The course will address local to global issues (Renaissance Italy to the rest of the world), historical issues (situating Leonardo within a particular context), and critical and creative thinking. Student reflections, class discussions, and final projects will provide both low and high stakes opportunities to communicate clearly and effectively. In class discussions also allow the development of a community and participation. Group trips to local galleries and performances will allow further engagement in communities beyond the campus. The goal of thinking critically and creatively is not new. One of the most notable and profound practitioners was Leonardo DaVinci. This course will briefly look at DaVinci’s life, times, and art and then examine seven patterns of thought that he typified. Each student will select a cross-cultural issue, and respond to it in journal entries. For each two-week session, the instructor will work with students to identify a current day practitioner who exemplifies the method regarding a local to global issue. The students will present candidates for this from their topics of interest. These might include, but will not be limited to: the movement of refugees into the United States, providing clean water to developing nations, sharing rather appropriating indigenous culture art, and the idea of “international charity.”

Course Details
Course Number: 
Section Number(s) and Day/Times Taught: 
158: MWF 10:00-10:50am
Spring 2024
The Arts
Global Issues
Civic Engagement

Layne McDaniel

Layne McDaniel

Dr.

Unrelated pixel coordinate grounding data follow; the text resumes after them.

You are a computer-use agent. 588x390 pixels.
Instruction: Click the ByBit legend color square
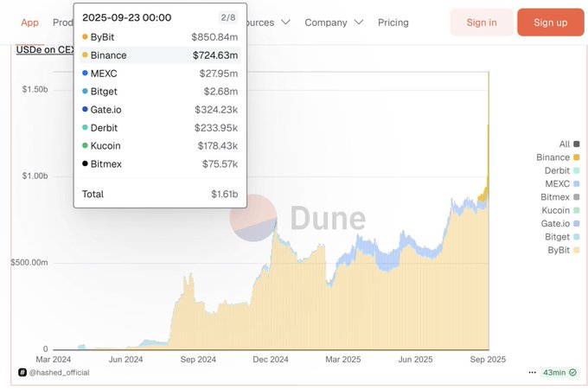click(x=577, y=250)
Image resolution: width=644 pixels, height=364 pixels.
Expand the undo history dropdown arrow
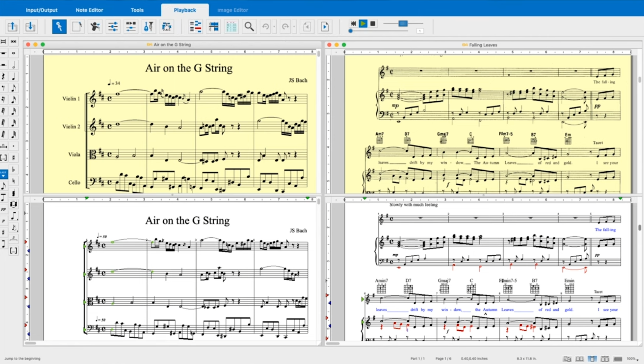click(x=274, y=27)
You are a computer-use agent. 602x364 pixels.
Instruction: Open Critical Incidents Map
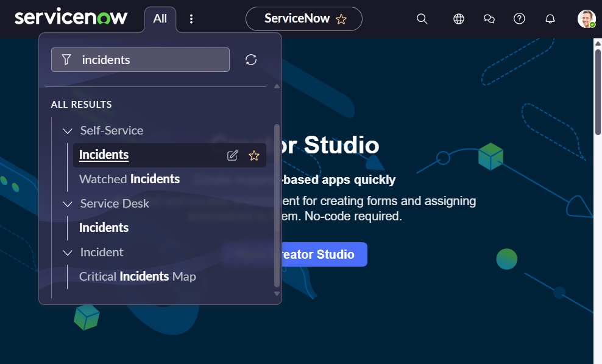[138, 276]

McDaniel is a graduate of Wofford college and received her Ph. D. in History and her certificate in Women's Studies from Emory University. Her specialized research interests include women in the 19th century American South, educational history, gender issues, social history, intellectual history, and textile history. She has taught at ASU for the past eight years. Her courses have included History and Society, History and Culture, American history surveys, North Carolina history, and three FYS courses: "Where Did You Get That Tee Shirt," "What if Harry Potter Is Real," and "Steampunk Civilizations." This past spring she taught "Bathing Beauties and Muscled Men: Perceptions of Fitness in the United States, 1845-1945." In the fall, she will be offering a new first year seminar, "How to Think Like Leonardo DaVinci." Before coming to ASU, she taught at Auburn University and Southern Union Community College. She is currently working on a book project dealing with the intersections of race, class, gender, disability, and school desegregation in South Carolina in the 1960s-1970s.

Dr. McDaniel's interest in history and women's work connects to her hobbies of fiber art, quilting, drawing, and poetry. At one point, she was the seamstress for an academic theatre department and continues to study cosplay garments and Victorian fashion. She is obsessed with Scrabble.